Is it possible to detect if a Router WPS button has been pressed or not by just passively monitoring traffic?

Question

I mean you could check if the wps button has been pressed or not using this command

wpa_cli wps_pbc

But i am wondering if it's possible to do it using airodump-ng

Without any one connecting to it.

The wifiphisher Utility claims to be able to do it , even that i wasn't able to find any info about a ready tool that does that

and the python code isn't clear enough so i can't tell how they do it

Trying to figure out a method to do it passively to add it to a possibly new attack vector

Thanks

Answer 1

We first check the Wi-Fi Protected Setup Specification

The AP informs Enrollees that the Selected Registrar is in PBC mode using Probe Response messages

The Enrollee performs this scan by sending out probe requests with a Device Password ID indicating that the Enrollee is in PBC mode and receiving probe responses indicating a Selected Registrar with a PBC Device Password ID.

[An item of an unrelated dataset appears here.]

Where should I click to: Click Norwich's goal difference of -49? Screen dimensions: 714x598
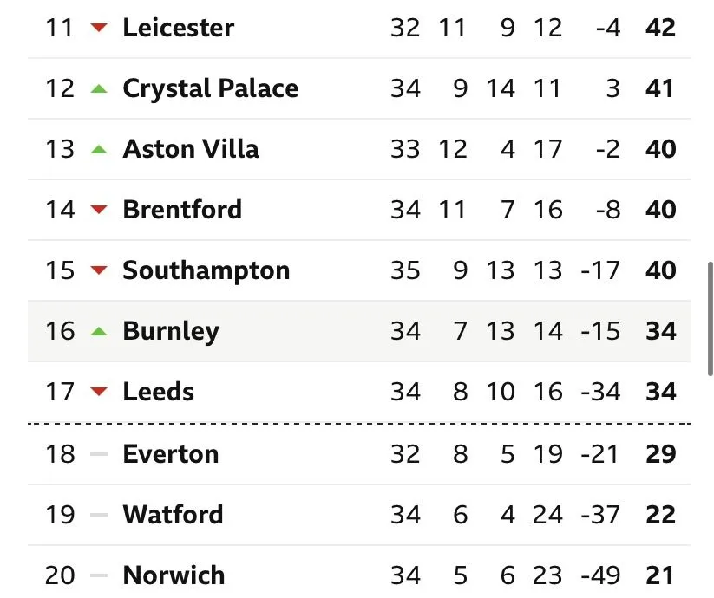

When an AP receives a Selected Registrar and Device Password ID indicating PBC mode from a Registrar, it MUST automatically remove this information and no longer include it in probe responses after an interval of Walk Time has elapsed.Before the Registrar’s button is pushed, the AP shall not advertise any active PBC state

And from another WPS documentation titled : Wireless LAN PCI Card User Manual V1.1 We find

Device Password ID : Indicate the method or identifies the specific password that the selected Registrar intends to use. AP in PBC mode must indicate 0x0004 within two-minute Walk Time.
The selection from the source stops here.